WJW Program Director Robert Christl was featured in the Capital Times’s article 12 People to Watch in 2023 in Madison. To read Robert’s feature, written by Natalie Yahr, read on (read original article here)

“Most Madisonians have probably never heard of Robert Christl, but he’s played a key role in the local labor organizing movement this year. As program director of Madison-based worker advocacy group Worker Justice Wisconsin, he oversaw efforts that helped housekeepers at Clarion Inn & Suites at Alliant Energy Center win a raise, and helped screen printers and seamstresses at Crushin’ It Apparel win a union.

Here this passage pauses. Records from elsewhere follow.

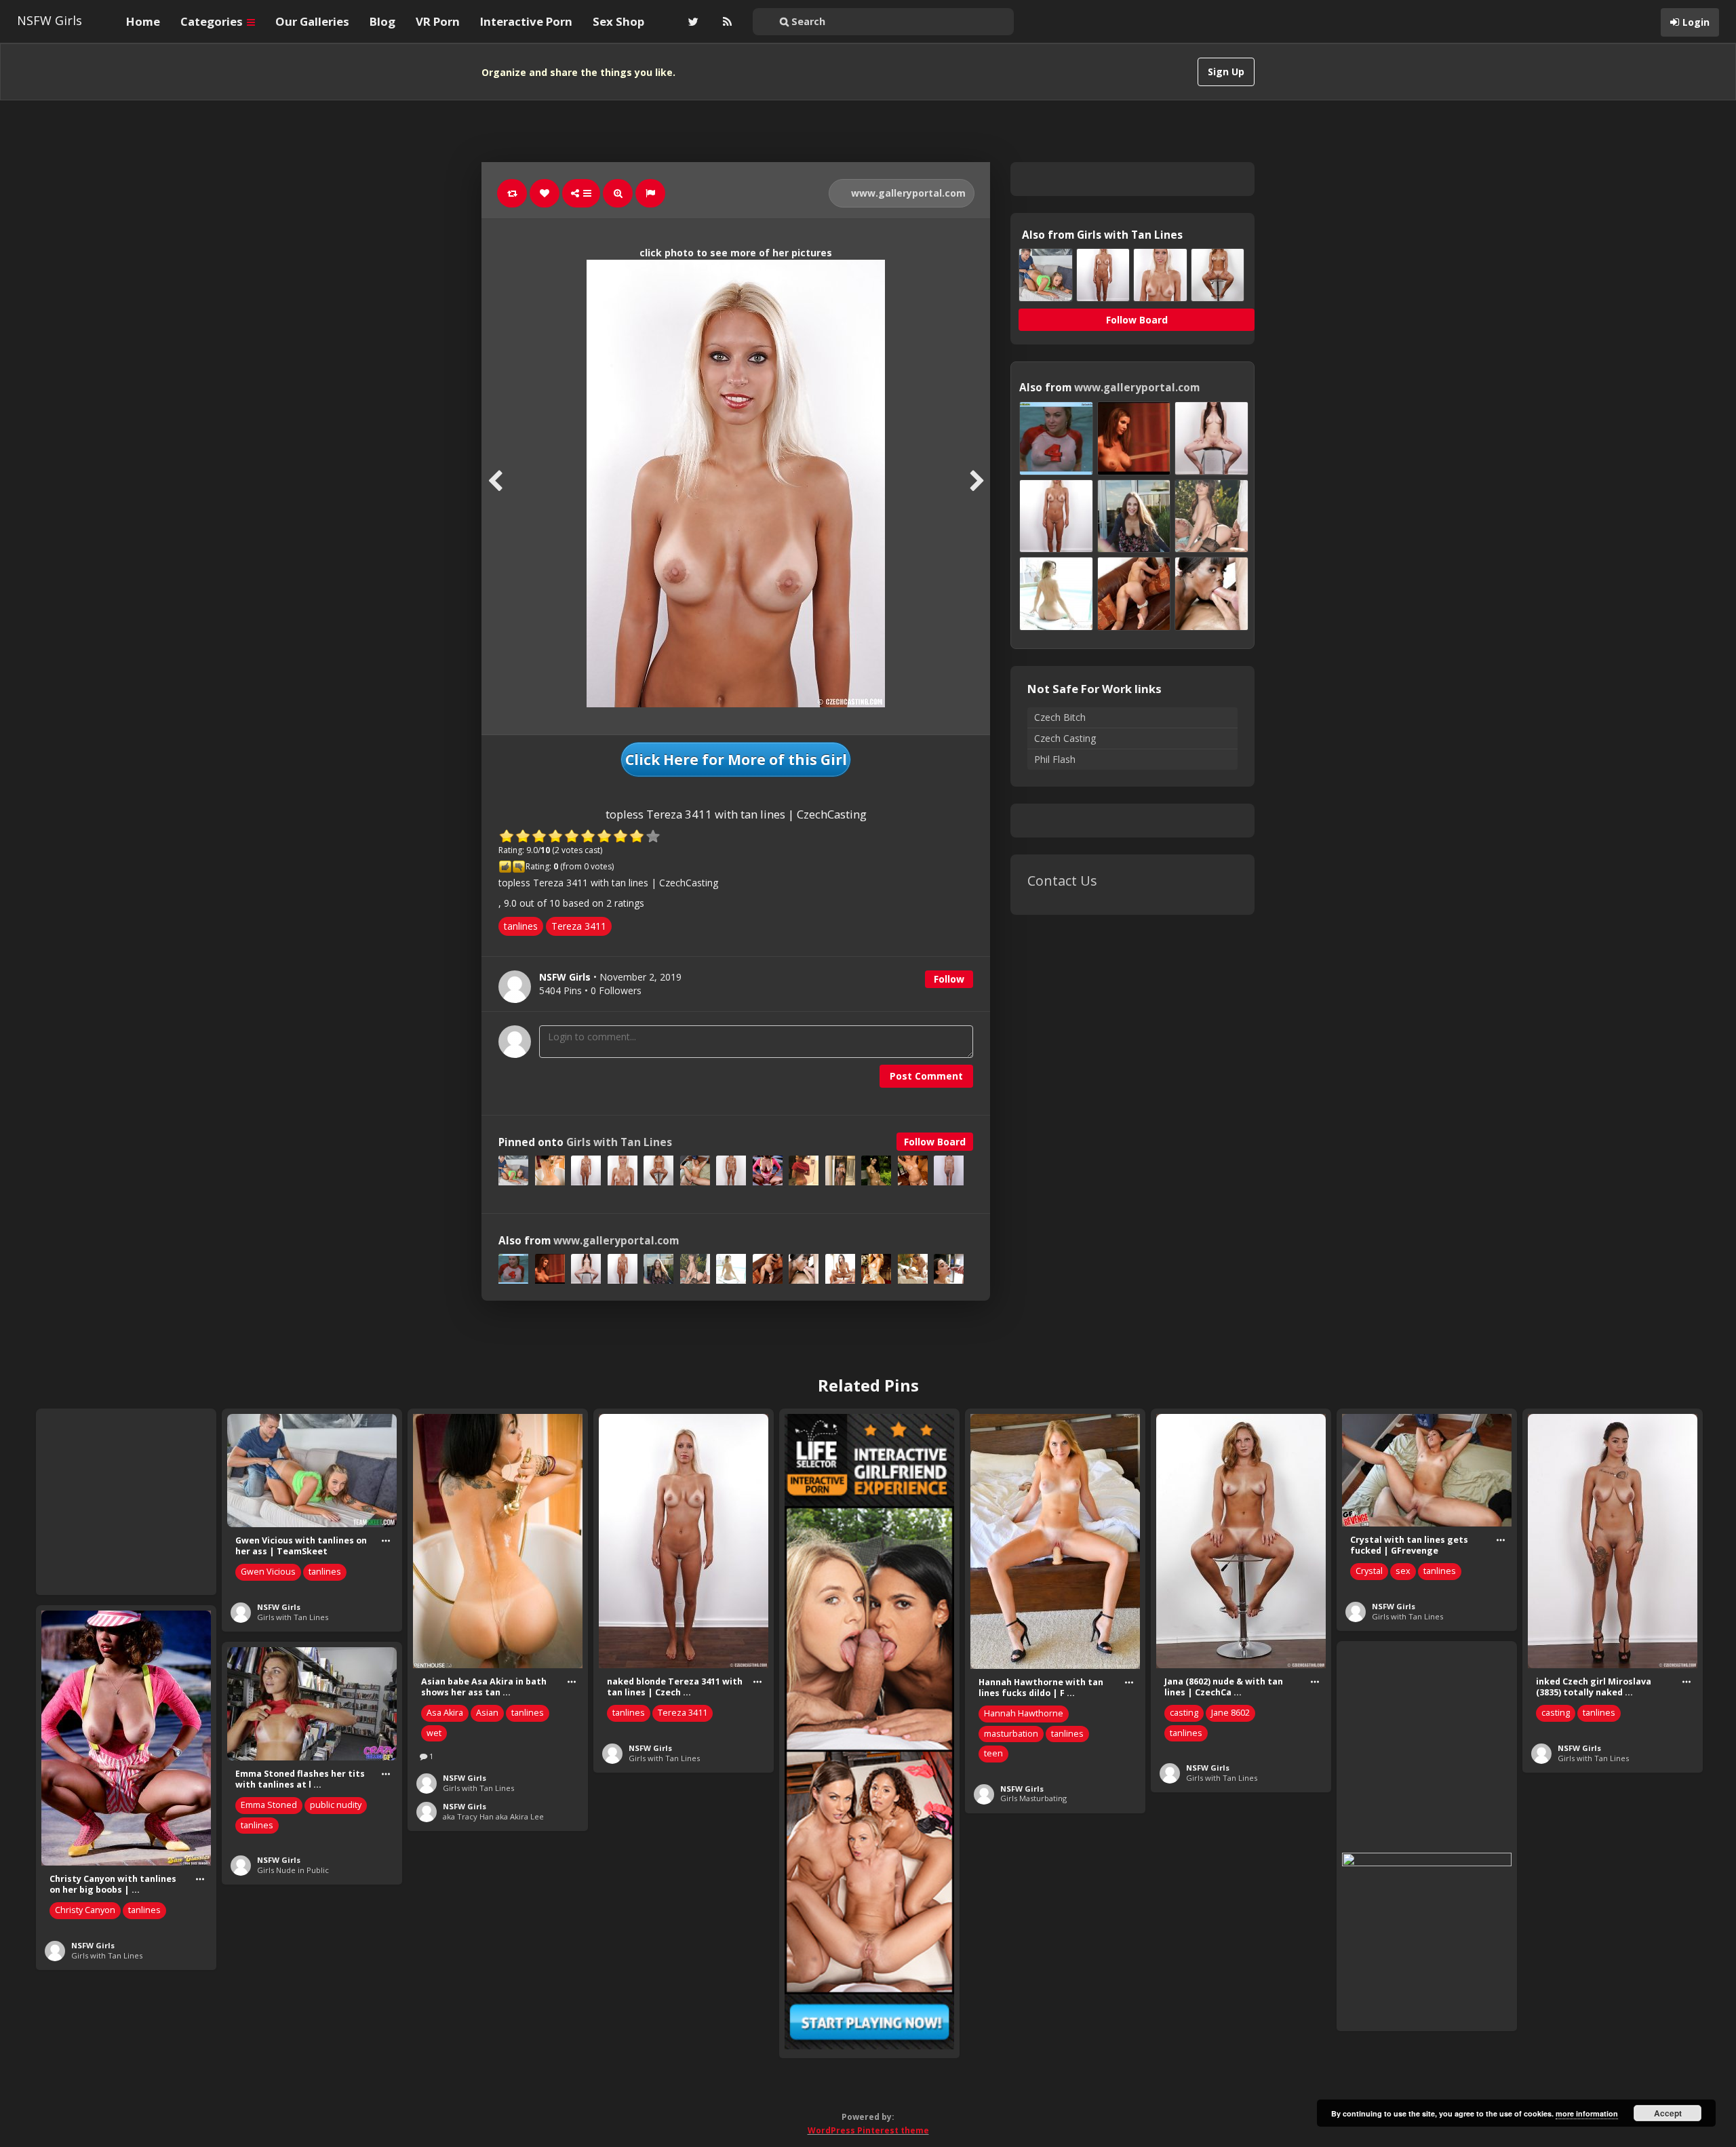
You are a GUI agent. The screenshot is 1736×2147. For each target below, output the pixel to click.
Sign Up (1226, 71)
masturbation (1011, 1733)
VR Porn (438, 21)
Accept (1668, 2113)
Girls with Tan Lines (619, 1142)
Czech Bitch (1060, 717)
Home (143, 21)
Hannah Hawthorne (1023, 1713)
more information (1587, 2113)
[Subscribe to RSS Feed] (726, 22)
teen (993, 1753)
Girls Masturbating (1033, 1798)
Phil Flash (1055, 759)
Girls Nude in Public (293, 1870)
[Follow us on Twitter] (692, 22)
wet (434, 1733)
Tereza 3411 (578, 926)
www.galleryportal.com (907, 192)
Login (1696, 22)
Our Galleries (312, 21)
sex (1403, 1571)
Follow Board (935, 1141)
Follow (949, 978)
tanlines (521, 926)
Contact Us (1062, 880)
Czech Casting (1065, 738)
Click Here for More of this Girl (736, 759)
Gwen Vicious (268, 1571)
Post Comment (926, 1075)
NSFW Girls (49, 20)
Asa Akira (445, 1712)
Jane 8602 (1230, 1712)
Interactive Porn (526, 21)
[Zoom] (618, 193)
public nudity (335, 1805)
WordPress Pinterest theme (868, 2130)
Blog (382, 21)
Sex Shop (618, 21)
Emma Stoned (269, 1805)
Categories (212, 21)
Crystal (1369, 1571)
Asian (487, 1712)
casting (1184, 1712)
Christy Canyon (85, 1910)
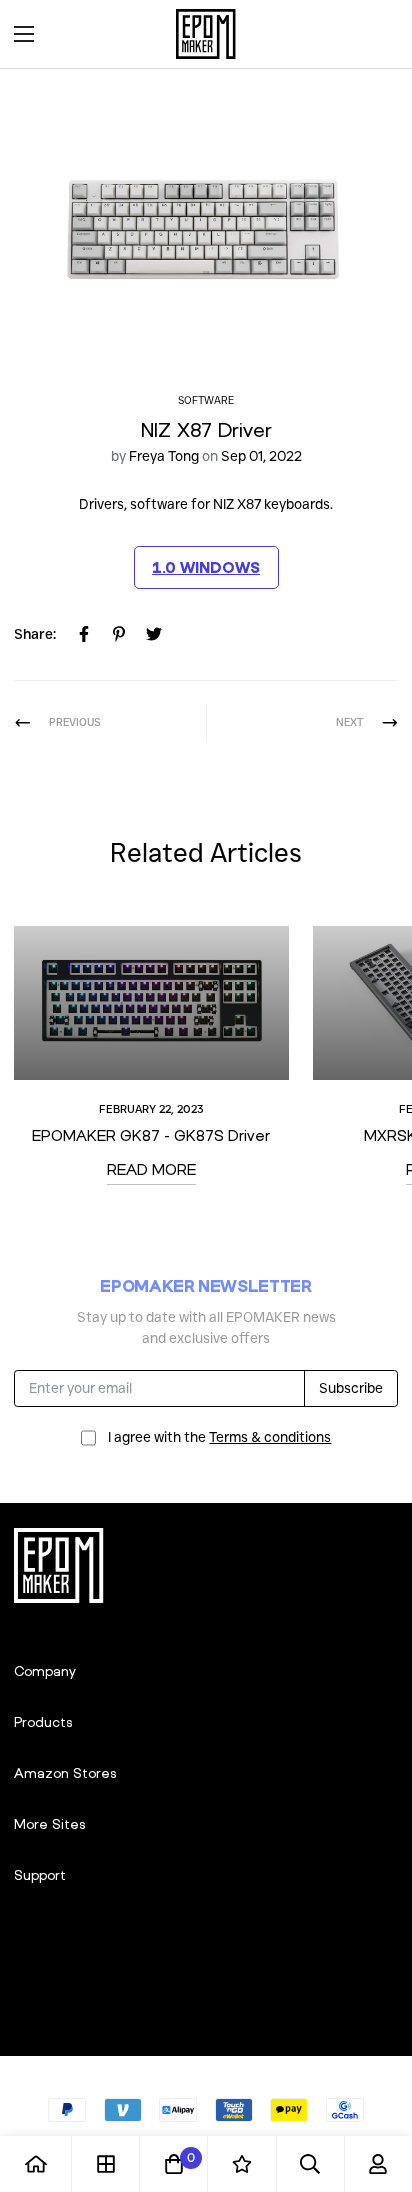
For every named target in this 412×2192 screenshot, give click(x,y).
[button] (376, 34)
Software (206, 400)
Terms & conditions (270, 1437)
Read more (151, 1169)
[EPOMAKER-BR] (206, 34)
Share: (35, 634)
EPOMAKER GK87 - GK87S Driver (151, 1135)
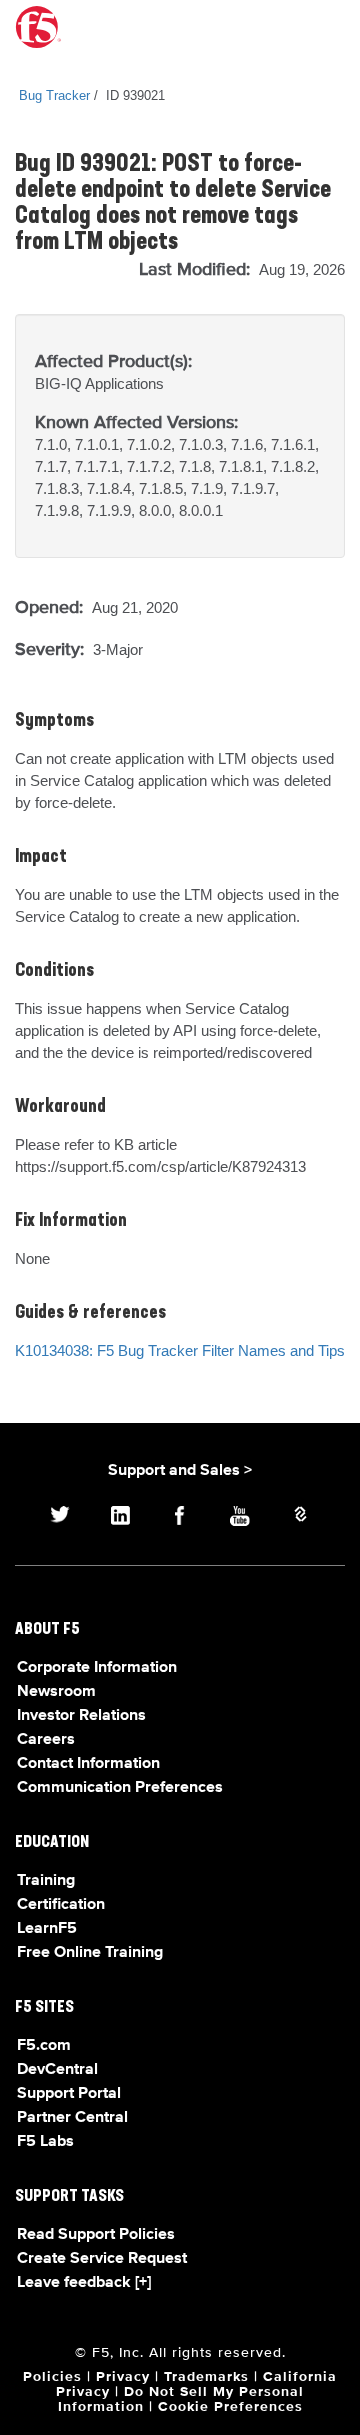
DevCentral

The two campaigns mark a shift in strategy for the nonprofit, which has spent about two decades fighting wage theft and discrimination on behalf of individual workers. It’s also a shift for Christl, who spent years organizing his fellow University of Wisconsin-Madison graduate student workers as a member of the Teaching Assistants’ Association, while earning a Ph.D. studying the anarchist labor unions of the Spanish Civil War era.

Since starting his current job in May, Christl still can’t believe what he sees in the private sector. In 2023, Christl hopes to counter that imbalance by helping workers organize cooperatives, unions or direct action within their workplaces, with a special focus on Hispanic immigrant workers. Though he’s keeping the details under wraps for now, he said WJW is looking to organize a couple industries they believe are rife with abuse.

‘Workers often feel like they have no power, and on an individual level, that is largely true,’ Christl said. But when workers come together, ‘it sort of inverts the relationship between employer and employees, and they have tremendous power and influence to make things better.'”

By Natalie Yahr for the Capital Times

It’s incredible how much employers can get away with. If an employee takes 500 bucks from the register, the police can get called on them. If an employer takes 500 bucks from their check, well, there’s this long civil process.